SonTurkHaber.com, Hurriyet kaynağından alınan verilere dayanarak açıklama yapıyor.
Bu maç, voleybol tarihimizden silinmeyecek, ülkemizin kolektif hafızasında yer edecek.
Kadın Voleybol Milli Takımımız, tarihinde ilk kez Dünya Şampiyonası finaline çıktı. İlk kez o büyük sahnedeydik ve 85 milyona gümüş madalya armağan ettik. Gururluyuz, çünkü tarihe geçtik. Burukluk da var çünkü altını parmaklarımızın arasından kaçırdık. Olimpiyat ile VNL zaferlerinin ardından tarihi bir üçlemeyi tamamlayan İtalya’ya tebrikler. Bu başarı, yalnızca güçlü bir jenerasyonun değil, Velasco ile uzun vadeli planlamanın da meyvesi oldu.
RÜYA TAKIMDA VARIZ
Bizim tarafımızda ise bambaşka bir hikâye yazıldı. Kaptan Eda Erdem, hem saha içinde hem saha dışında liderliğini kristalleştirdi. Vargas, turnuvanın en skoreri oldu. Her ikisi de turnuvanın rüya takımına seçilerek Türk voleybolu için gurur tablosunu tamamladı. Karşı cephede ise De Gennaro, voleybolda alınabilecek tüm madalyaları toplayıp dünya şampiyonluğu ile milli takım kariyerine veda etti.
YAPRAK VE DERYA UNUTULDU
Ama kabul etmek gerekir ki finalin akışında teknik ekibin eksiklikleri de belirleyici oldu. Anlık kararların verilmemesi, rotasyon hamlelerinin gecikmesi ve oyunun momentumuna zamanında müdahale edilememesi, sonucu etkiledi. İşte bu detay, altın fırsatın elimizden kayıp gitmesinde önemli bir pay taşıdı. Smaçör ritmimiz aksarken Yaprak ve Derya gibi isimlerin unutulması...
SENDROMSUZ GÜMÜŞ
Psikolojik literatüründe ‘gümüş madalya sendromu’ olarak bilinen bir gerçek var: gümüş madalya alanlar çoğu zaman bronz alanlardan daha mutsuz hisseder. Çünkü bronz, ‘kazandım, kürsüye çıktım’ sevincini; gümüş ise ‘kaybettim, altını kaçırdım’ burukluğunu taşır. Evet, biz de bugün aynı çelişkiyi yaşıyoruz. Fakat bu klişeyi aşan bir gerçek var: ilk kez buradaydık. Ve bu final, Türk voleybol tarihinden asla silinmeyecek. Spor klişesi der ki: “İkinciler hatırlanmaz.”

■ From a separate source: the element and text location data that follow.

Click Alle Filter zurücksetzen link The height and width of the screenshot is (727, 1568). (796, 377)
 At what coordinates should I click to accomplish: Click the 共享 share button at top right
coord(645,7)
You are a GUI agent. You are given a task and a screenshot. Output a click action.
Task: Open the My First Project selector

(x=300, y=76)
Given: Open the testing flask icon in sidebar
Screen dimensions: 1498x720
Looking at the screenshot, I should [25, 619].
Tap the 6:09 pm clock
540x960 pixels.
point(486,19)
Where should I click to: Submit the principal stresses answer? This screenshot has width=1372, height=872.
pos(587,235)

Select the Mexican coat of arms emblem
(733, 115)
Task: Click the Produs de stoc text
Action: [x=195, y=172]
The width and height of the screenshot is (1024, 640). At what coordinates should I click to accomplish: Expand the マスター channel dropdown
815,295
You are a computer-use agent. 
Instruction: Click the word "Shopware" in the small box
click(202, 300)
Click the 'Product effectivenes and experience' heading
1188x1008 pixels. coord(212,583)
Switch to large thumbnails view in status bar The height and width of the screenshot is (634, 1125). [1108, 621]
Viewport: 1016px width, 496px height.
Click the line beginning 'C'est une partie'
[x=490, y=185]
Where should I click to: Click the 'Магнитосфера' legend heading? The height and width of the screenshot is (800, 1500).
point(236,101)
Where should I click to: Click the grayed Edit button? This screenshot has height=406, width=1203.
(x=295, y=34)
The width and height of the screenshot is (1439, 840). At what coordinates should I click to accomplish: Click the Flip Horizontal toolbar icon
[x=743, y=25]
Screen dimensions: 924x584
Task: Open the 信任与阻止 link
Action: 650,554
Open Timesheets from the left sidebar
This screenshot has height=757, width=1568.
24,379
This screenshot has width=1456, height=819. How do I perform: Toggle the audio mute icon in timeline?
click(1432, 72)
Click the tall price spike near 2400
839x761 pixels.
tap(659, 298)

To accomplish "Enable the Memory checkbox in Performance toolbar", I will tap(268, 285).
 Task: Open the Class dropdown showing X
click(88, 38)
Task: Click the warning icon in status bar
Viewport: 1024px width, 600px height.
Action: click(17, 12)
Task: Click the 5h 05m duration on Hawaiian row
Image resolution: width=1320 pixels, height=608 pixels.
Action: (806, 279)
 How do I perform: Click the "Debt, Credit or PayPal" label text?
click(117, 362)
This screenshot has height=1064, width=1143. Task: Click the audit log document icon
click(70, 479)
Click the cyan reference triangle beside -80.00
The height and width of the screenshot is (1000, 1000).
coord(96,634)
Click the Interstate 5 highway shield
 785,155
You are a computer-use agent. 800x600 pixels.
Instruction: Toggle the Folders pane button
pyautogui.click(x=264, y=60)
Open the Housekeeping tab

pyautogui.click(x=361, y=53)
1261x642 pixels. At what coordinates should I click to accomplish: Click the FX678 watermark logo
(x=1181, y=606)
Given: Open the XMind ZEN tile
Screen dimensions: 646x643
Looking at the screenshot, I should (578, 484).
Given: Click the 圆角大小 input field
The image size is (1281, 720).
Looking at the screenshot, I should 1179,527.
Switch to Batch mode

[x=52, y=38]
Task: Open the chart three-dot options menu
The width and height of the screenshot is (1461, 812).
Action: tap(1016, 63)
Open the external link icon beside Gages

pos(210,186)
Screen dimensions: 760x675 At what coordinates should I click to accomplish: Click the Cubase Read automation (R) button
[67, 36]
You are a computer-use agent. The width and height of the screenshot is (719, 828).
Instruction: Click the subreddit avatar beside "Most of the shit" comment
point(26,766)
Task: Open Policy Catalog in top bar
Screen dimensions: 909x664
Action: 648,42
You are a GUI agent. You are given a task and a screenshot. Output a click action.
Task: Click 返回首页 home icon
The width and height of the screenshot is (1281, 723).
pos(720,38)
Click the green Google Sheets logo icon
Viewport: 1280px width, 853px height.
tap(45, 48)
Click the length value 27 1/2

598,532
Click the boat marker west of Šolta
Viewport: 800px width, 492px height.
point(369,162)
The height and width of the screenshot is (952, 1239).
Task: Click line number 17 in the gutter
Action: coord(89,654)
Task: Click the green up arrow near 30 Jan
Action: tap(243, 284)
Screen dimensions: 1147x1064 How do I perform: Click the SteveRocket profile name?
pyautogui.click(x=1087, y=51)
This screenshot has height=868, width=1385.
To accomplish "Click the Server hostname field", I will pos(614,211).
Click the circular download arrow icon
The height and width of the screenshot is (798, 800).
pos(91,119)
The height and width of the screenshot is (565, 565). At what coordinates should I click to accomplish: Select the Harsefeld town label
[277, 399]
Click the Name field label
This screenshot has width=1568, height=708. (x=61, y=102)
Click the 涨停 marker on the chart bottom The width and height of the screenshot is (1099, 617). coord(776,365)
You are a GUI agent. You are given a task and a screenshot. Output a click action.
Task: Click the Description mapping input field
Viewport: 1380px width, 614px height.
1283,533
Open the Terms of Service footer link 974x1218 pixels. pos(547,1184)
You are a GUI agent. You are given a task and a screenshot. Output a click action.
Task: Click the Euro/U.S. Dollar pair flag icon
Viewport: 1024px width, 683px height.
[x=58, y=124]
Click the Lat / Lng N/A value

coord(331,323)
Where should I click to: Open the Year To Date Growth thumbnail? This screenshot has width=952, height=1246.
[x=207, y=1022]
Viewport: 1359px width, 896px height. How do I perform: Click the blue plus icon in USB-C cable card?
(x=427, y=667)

Ama bazı ikincilikler vardır ki, bir ülkenin kolektif hafızasında altın kadar değerlidir. Bizim Dünya Şampiyonası finalimiz işte tam da böyle bir eşik oldu.
Ve Nazım Hikmet dizeleriyle bitirelim: “En güzel deniz: Henüz gidilmemiş olandır. En güzel günlerimiz: Henüz yaşamadıklarımız.” Dünya Şampiyonası bizim gidilmemiş denizimizdi. Ve bugün orada zirveye çok yaklaştık.
Şimdi önümüzde yeni ufuklar, yeni denizler, yeni zaferler var. Emeklerinize sağlık takım. Gurur duyuyoruz sizlerle!